Work instructions:
Extract only the lines from the start of the entries below to the line with "[Open search] (1450, 20)", inclusive; omit every picture.

Extracted entries:
==========
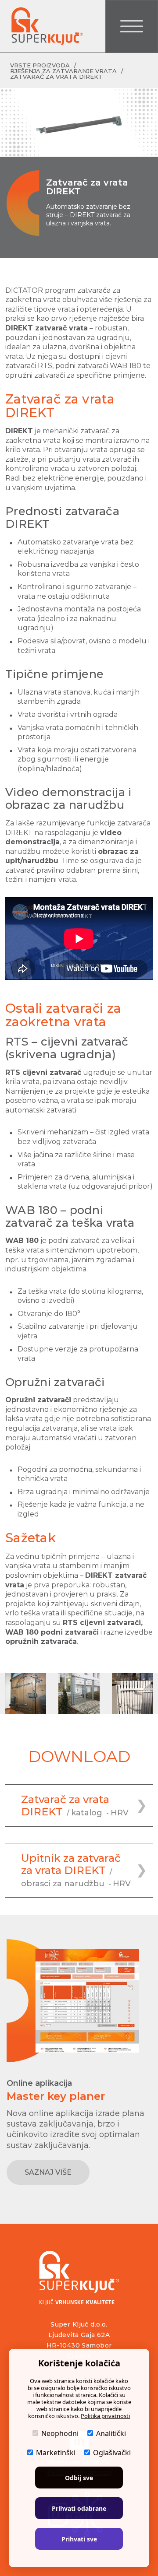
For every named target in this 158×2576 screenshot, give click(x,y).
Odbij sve (79, 2478)
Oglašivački (112, 2452)
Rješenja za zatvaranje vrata (63, 71)
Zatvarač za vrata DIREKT (56, 77)
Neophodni (60, 2433)
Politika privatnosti (105, 2416)
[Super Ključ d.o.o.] (79, 2277)
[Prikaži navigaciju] (131, 26)
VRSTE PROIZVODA (40, 65)
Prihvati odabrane (79, 2508)
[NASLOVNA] (46, 26)
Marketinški (55, 2452)
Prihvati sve (79, 2539)
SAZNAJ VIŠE (48, 2172)
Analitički (111, 2433)
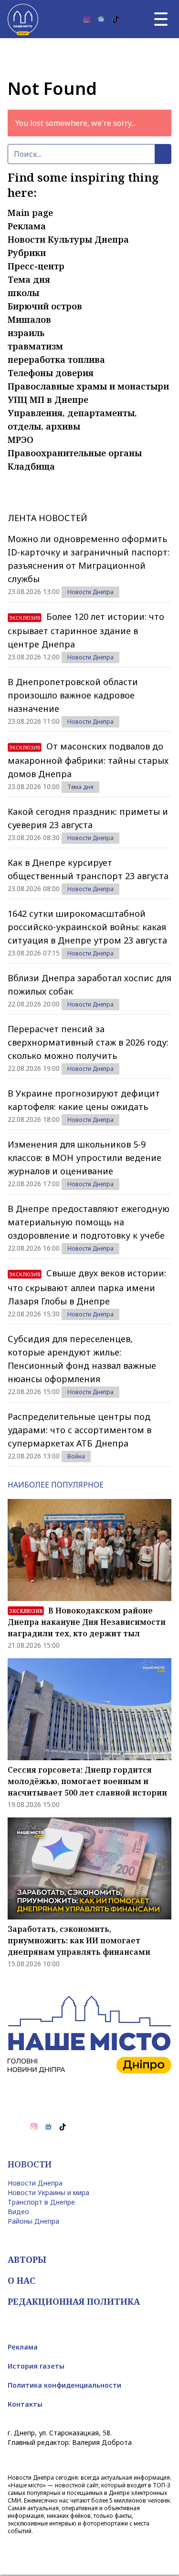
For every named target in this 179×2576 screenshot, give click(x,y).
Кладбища (31, 466)
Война (76, 1456)
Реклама (27, 226)
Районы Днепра (33, 2221)
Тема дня (29, 279)
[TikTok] (115, 19)
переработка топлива (56, 359)
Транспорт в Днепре (41, 2202)
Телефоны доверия (51, 373)
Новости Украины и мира (48, 2192)
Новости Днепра (90, 592)
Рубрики (27, 252)
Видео (18, 2211)
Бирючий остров (45, 306)
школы (23, 292)
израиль (26, 333)
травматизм (35, 346)
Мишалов (29, 319)
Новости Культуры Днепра (68, 239)
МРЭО (20, 439)
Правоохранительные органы (75, 453)
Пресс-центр (36, 266)
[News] (101, 19)
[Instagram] (87, 19)
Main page (30, 212)
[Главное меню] (160, 19)
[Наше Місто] (23, 19)
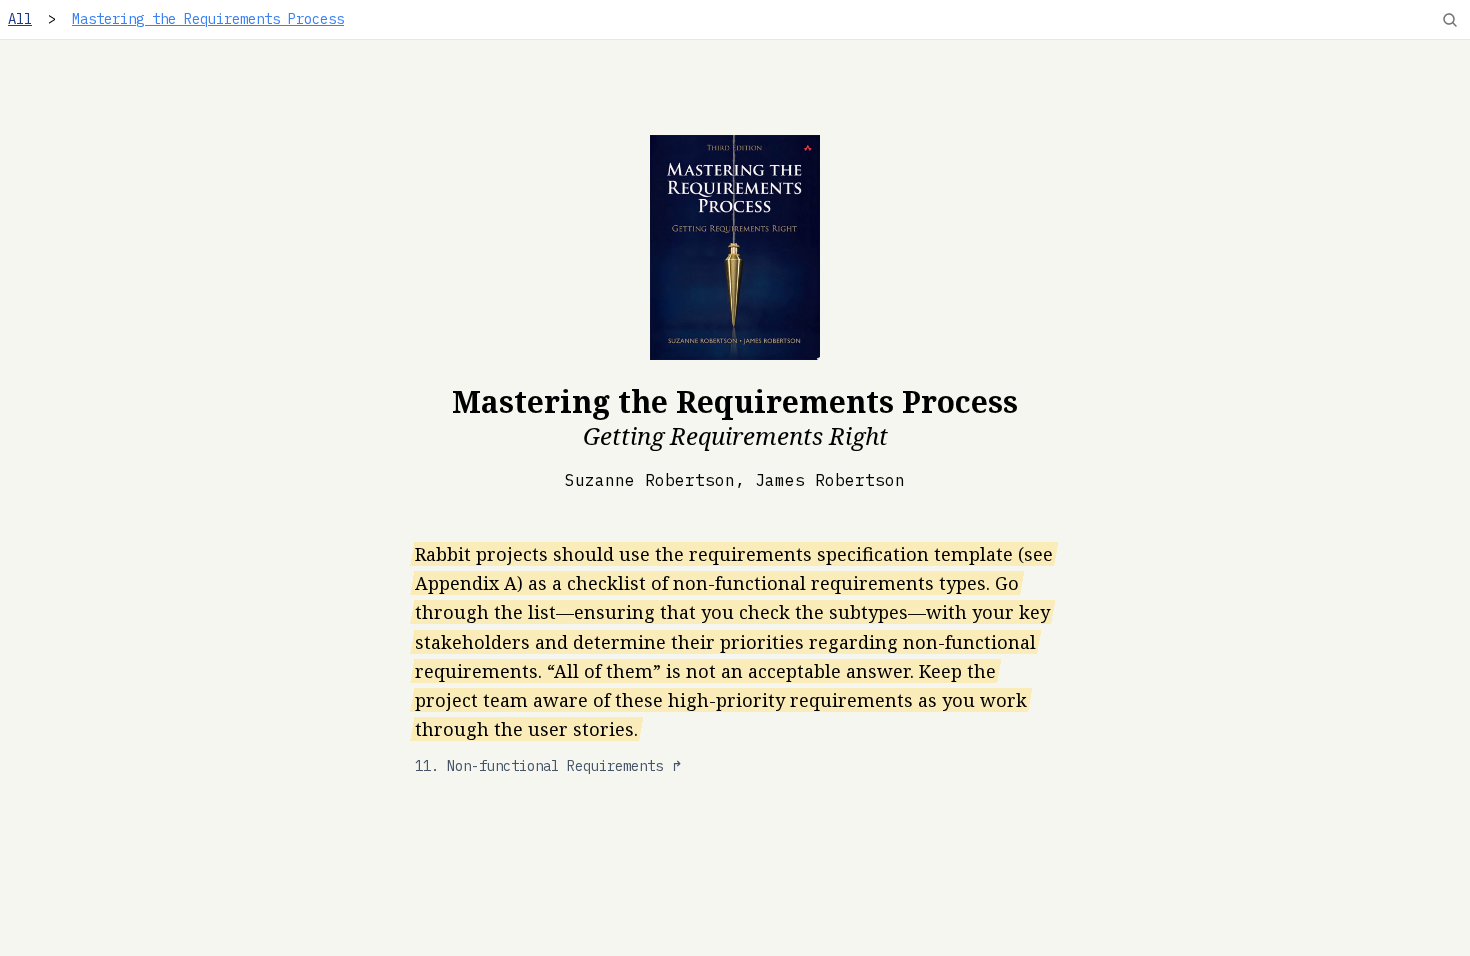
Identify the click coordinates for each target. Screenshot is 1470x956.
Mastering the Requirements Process (208, 19)
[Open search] (1450, 20)
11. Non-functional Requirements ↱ (549, 766)
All (20, 19)
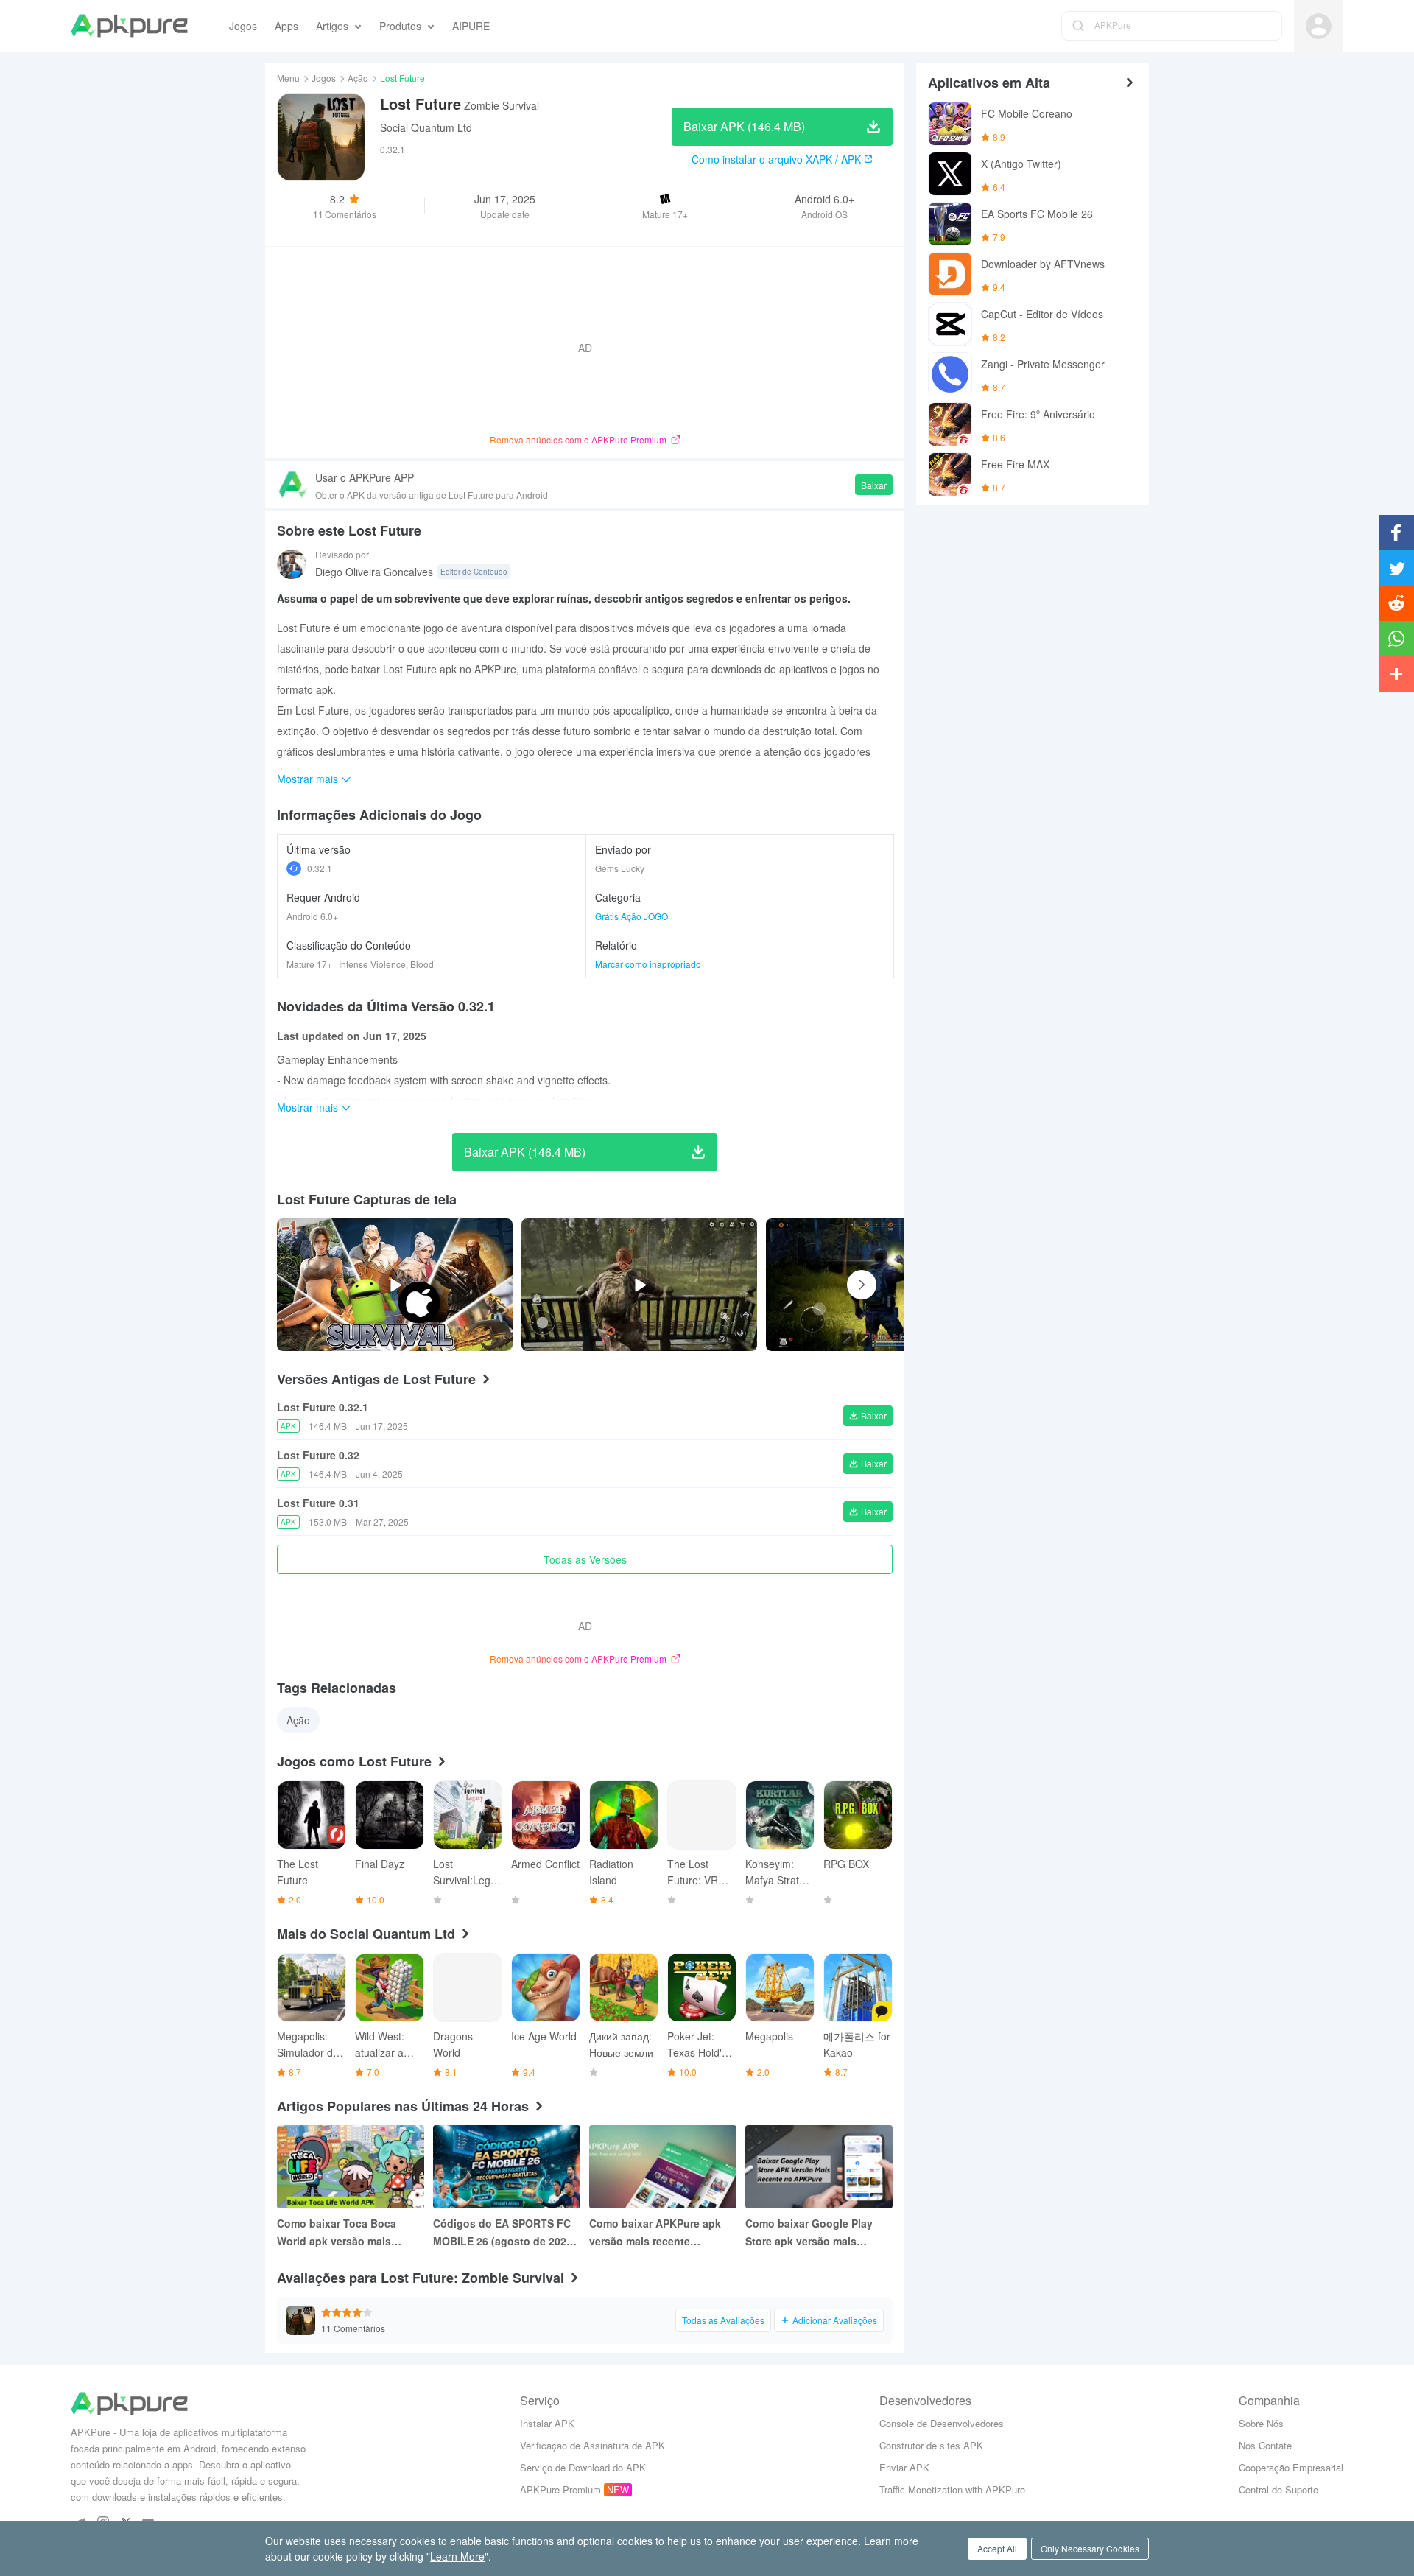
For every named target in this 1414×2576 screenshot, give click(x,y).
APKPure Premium (560, 2489)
==========
Solution to this problem:
For every named target in this 158×2576 screenshot, give click(x,y).
Odbij sve (79, 2478)
Oglašivački (112, 2452)
Rješenja za zatvaranje vrata (63, 71)
Zatvarač za vrata DIREKT (56, 77)
Neophodni (60, 2433)
Politika privatnosti (105, 2416)
[Super Ključ d.o.o.] (79, 2277)
[Prikaži navigaciju] (131, 26)
VRSTE PROIZVODA (40, 65)
Prihvati odabrane (79, 2508)
[NASLOVNA] (46, 26)
Marketinški (55, 2452)
Prihvati sve (79, 2539)
SAZNAJ VIŠE (48, 2172)
Analitički (111, 2433)
For every named target in this 179×2576 screenshot, give click(x,y).
Кладбища (31, 466)
Война (76, 1456)
Реклама (27, 226)
Районы Днепра (33, 2221)
Тема дня (29, 279)
[TikTok] (115, 19)
переработка топлива (56, 359)
Транспорт в Днепре (41, 2202)
Телефоны доверия (51, 373)
Новости Украины и мира (48, 2192)
Новости Днепра (90, 592)
Рубрики (27, 252)
Видео (18, 2211)
Бирючий остров (45, 306)
школы (23, 292)
израиль (26, 333)
травматизм (35, 346)
Мишалов (29, 319)
Новости Культуры Днепра (68, 239)
МРЭО (20, 439)
Правоохранительные органы (75, 453)
Пресс-центр (36, 266)
[News] (101, 19)
[Instagram] (87, 19)
Main page (30, 212)
[Главное меню] (160, 19)
[Наше Місто] (23, 19)
Identify the click coordinates for each target. Screenshot is 1470x956.
Mastering the Requirements Process (208, 19)
[Open search] (1450, 20)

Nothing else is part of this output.